§ **Task input**:
^^^^

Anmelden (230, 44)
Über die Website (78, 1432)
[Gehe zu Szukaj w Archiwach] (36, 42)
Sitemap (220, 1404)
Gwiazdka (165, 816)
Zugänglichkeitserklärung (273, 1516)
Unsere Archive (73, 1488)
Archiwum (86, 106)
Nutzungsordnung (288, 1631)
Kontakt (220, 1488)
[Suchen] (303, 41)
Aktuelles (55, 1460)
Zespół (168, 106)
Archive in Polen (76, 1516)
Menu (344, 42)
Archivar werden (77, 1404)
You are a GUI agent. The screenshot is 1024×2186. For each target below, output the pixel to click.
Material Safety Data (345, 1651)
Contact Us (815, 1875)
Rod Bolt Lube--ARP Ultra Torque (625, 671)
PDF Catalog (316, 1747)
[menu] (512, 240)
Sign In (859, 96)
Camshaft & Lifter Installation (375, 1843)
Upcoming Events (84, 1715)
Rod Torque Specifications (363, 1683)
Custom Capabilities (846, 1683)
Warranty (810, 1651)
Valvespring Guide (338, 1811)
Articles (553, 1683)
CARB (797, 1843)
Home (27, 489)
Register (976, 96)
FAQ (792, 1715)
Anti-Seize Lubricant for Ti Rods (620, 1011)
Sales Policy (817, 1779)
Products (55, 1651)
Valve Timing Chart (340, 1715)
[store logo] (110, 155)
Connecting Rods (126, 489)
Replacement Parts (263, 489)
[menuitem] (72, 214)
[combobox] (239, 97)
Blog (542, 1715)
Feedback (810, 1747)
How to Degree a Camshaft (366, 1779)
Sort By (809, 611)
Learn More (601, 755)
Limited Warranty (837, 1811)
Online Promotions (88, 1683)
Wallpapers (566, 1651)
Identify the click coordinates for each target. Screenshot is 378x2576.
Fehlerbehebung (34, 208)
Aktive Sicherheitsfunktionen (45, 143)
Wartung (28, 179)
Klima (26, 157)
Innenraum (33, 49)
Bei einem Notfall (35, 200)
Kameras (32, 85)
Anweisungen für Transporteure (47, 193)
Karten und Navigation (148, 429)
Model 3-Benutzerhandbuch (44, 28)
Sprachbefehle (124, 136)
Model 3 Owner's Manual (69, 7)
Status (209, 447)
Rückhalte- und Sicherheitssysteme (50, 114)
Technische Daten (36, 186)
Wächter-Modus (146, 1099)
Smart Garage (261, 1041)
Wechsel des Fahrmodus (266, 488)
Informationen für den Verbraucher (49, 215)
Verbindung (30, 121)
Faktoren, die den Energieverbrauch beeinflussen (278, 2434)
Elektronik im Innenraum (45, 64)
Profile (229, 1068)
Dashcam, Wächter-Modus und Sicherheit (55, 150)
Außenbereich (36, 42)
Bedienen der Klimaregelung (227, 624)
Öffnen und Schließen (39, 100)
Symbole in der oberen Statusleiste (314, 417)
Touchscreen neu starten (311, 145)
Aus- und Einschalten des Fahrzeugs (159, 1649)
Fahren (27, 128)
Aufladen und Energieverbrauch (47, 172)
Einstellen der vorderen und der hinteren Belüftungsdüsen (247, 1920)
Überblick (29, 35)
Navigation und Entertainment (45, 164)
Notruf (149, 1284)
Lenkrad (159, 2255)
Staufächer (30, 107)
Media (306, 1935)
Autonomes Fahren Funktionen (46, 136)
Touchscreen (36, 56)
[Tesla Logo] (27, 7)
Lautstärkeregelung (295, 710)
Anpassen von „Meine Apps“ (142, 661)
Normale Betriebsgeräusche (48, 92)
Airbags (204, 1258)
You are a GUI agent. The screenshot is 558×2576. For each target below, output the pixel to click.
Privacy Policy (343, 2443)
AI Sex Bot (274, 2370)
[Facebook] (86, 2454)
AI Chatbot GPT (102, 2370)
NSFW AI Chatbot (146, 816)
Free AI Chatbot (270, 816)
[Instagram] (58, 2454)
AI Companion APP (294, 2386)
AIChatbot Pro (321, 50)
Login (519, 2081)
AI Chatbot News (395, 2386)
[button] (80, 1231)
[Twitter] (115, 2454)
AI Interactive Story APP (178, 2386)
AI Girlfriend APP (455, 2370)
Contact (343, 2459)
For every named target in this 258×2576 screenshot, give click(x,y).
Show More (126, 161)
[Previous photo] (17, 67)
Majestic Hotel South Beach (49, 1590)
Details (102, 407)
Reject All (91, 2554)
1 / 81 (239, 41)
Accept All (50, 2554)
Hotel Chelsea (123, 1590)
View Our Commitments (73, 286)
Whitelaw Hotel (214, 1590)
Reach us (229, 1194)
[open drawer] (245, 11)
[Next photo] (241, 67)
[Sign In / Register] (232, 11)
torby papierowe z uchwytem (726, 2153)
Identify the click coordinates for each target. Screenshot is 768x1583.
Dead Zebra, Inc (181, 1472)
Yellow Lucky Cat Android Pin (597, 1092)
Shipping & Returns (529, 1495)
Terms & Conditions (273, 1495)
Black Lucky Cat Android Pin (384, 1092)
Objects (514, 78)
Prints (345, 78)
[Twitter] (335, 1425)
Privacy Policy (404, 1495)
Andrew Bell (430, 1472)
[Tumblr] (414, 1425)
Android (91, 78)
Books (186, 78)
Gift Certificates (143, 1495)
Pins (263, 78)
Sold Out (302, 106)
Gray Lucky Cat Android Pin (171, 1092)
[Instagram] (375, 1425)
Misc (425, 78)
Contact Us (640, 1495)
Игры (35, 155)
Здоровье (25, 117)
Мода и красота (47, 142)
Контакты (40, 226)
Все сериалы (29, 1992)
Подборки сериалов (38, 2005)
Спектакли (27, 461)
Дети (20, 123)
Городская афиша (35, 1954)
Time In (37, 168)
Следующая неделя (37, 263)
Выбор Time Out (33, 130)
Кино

^^^^

In the material above, find the line with "Contact Us (640, 1495)"; then copy it and every line after it, exactly, through the end.

§ **The answer**:
Contact Us (640, 1495)
Игры (35, 155)
Здоровье (25, 117)
Мода и красота (47, 142)
Контакты (40, 226)
Все сериалы (29, 1992)
Подборки сериалов (38, 2005)
Спектакли (27, 461)
Дети (20, 123)
Городская афиша (35, 1954)
Time In (37, 168)
Следующая неделя (37, 263)
Выбор Time Out (33, 130)
Кино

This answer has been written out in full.